Write every line of the following listing exactly as it reads.

§

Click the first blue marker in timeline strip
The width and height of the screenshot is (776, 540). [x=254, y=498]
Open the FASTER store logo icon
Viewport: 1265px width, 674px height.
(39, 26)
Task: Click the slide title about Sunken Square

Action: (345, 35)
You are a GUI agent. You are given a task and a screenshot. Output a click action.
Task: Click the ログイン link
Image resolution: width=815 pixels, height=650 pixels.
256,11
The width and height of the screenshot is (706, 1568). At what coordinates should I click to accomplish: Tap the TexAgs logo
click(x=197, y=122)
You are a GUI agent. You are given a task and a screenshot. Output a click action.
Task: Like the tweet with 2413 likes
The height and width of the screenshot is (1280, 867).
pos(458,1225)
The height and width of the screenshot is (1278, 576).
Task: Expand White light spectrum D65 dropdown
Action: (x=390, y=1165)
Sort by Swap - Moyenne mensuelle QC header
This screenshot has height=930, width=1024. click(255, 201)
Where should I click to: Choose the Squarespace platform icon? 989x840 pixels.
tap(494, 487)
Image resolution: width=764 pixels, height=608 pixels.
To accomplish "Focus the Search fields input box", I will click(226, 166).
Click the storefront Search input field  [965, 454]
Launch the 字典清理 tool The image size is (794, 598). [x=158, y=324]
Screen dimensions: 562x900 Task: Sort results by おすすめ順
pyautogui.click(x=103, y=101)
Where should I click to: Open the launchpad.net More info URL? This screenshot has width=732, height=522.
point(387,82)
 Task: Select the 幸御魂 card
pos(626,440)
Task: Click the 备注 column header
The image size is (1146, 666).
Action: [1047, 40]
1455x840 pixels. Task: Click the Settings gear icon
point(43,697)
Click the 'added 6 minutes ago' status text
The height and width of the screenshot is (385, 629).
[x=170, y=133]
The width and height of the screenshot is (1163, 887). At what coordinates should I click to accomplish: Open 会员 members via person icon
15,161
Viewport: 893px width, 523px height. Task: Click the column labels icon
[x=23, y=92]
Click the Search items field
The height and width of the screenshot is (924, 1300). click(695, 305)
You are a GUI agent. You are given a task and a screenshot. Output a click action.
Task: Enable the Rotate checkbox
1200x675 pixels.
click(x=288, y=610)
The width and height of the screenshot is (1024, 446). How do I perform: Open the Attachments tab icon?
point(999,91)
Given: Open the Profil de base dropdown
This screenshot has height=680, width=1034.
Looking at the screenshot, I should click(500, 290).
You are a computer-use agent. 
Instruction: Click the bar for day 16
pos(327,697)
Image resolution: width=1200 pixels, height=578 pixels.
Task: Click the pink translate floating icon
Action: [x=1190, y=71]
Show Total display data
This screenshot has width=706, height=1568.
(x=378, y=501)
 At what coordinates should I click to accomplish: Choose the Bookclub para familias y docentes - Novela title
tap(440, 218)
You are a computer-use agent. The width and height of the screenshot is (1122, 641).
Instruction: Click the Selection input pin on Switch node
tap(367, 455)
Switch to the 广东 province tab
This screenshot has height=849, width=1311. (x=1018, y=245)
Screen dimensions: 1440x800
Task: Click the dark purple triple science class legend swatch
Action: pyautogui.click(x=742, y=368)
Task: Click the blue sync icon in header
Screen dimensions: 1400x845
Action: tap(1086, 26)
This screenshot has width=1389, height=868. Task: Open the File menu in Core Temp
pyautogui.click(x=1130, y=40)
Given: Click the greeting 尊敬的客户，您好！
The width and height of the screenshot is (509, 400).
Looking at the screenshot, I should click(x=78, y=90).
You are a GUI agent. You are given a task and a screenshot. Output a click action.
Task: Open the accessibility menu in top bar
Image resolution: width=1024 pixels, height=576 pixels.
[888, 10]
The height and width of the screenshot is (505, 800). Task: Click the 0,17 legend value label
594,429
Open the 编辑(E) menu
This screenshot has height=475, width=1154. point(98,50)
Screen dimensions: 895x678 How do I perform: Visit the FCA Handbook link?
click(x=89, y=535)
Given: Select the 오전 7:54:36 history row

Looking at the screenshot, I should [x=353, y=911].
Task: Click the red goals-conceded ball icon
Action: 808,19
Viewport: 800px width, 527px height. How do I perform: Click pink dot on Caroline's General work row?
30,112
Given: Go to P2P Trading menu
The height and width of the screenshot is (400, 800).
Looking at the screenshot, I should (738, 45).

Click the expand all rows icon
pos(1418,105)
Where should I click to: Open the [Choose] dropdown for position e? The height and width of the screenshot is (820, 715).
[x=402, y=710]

§

**Solved exercise:**
Click the first blue marker in timeline strip
The width and height of the screenshot is (776, 540). [x=254, y=498]
Open the FASTER store logo icon
Viewport: 1265px width, 674px height.
(39, 26)
Task: Click the slide title about Sunken Square

Action: (345, 35)
You are a GUI agent. You are given a task and a screenshot. Output a click action.
Task: Click the ログイン link
Image resolution: width=815 pixels, height=650 pixels.
256,11
The width and height of the screenshot is (706, 1568). At what coordinates should I click to accomplish: Tap the TexAgs logo
click(x=197, y=122)
You are a GUI agent. You are given a task and a screenshot. Output a click action.
Task: Like the tweet with 2413 likes
The height and width of the screenshot is (1280, 867).
pos(458,1225)
The height and width of the screenshot is (1278, 576).
Task: Expand White light spectrum D65 dropdown
Action: (x=390, y=1165)
Sort by Swap - Moyenne mensuelle QC header
This screenshot has height=930, width=1024. click(255, 201)
Where should I click to: Choose the Squarespace platform icon? 989x840 pixels.
tap(494, 487)
Image resolution: width=764 pixels, height=608 pixels.
To accomplish "Focus the Search fields input box", I will click(226, 166).
Click the storefront Search input field  [965, 454]
Launch the 字典清理 tool The image size is (794, 598). [x=158, y=324]
Screen dimensions: 562x900 Task: Sort results by おすすめ順
pyautogui.click(x=103, y=101)
Where should I click to: Open the launchpad.net More info URL? This screenshot has width=732, height=522.
point(387,82)
 Task: Select the 幸御魂 card
pos(626,440)
Task: Click the 备注 column header
The image size is (1146, 666).
Action: [1047, 40]
1455x840 pixels. Task: Click the Settings gear icon
point(43,697)
Click the 'added 6 minutes ago' status text
The height and width of the screenshot is (385, 629).
[x=170, y=133]
The width and height of the screenshot is (1163, 887). At what coordinates should I click to accomplish: Open 会员 members via person icon
15,161
Viewport: 893px width, 523px height. Task: Click the column labels icon
[x=23, y=92]
Click the Search items field
The height and width of the screenshot is (924, 1300). click(695, 305)
You are a GUI agent. You are given a task and a screenshot. Output a click action.
Task: Enable the Rotate checkbox
1200x675 pixels.
click(x=288, y=610)
The width and height of the screenshot is (1024, 446). How do I perform: Open the Attachments tab icon?
point(999,91)
Given: Open the Profil de base dropdown
This screenshot has height=680, width=1034.
Looking at the screenshot, I should click(500, 290).
You are a computer-use agent. 
Instruction: Click the bar for day 16
pos(327,697)
Image resolution: width=1200 pixels, height=578 pixels.
Task: Click the pink translate floating icon
Action: [x=1190, y=71]
Show Total display data
This screenshot has width=706, height=1568.
(x=378, y=501)
 At what coordinates should I click to accomplish: Choose the Bookclub para familias y docentes - Novela title
tap(440, 218)
You are a computer-use agent. The width and height of the screenshot is (1122, 641).
Instruction: Click the Selection input pin on Switch node
tap(367, 455)
Switch to the 广东 province tab
This screenshot has height=849, width=1311. (x=1018, y=245)
Screen dimensions: 1440x800
Task: Click the dark purple triple science class legend swatch
Action: pyautogui.click(x=742, y=368)
Task: Click the blue sync icon in header
Screen dimensions: 1400x845
Action: tap(1086, 26)
This screenshot has width=1389, height=868. Task: Open the File menu in Core Temp
pyautogui.click(x=1130, y=40)
Given: Click the greeting 尊敬的客户，您好！
The width and height of the screenshot is (509, 400).
Looking at the screenshot, I should click(x=78, y=90).
You are a GUI agent. You are given a task and a screenshot. Output a click action.
Task: Open the accessibility menu in top bar
Image resolution: width=1024 pixels, height=576 pixels.
[888, 10]
The height and width of the screenshot is (505, 800). Task: Click the 0,17 legend value label
594,429
Open the 编辑(E) menu
This screenshot has height=475, width=1154. point(98,50)
Screen dimensions: 895x678 How do I perform: Visit the FCA Handbook link?
click(x=89, y=535)
Given: Select the 오전 7:54:36 history row

Looking at the screenshot, I should [x=353, y=911].
Task: Click the red goals-conceded ball icon
Action: 808,19
Viewport: 800px width, 527px height. How do I perform: Click pink dot on Caroline's General work row?
30,112
Given: Go to P2P Trading menu
The height and width of the screenshot is (400, 800).
Looking at the screenshot, I should (738, 45).

Click the expand all rows icon
pos(1418,105)
Where should I click to: Open the [Choose] dropdown for position e? The height and width of the screenshot is (820, 715).
[x=402, y=710]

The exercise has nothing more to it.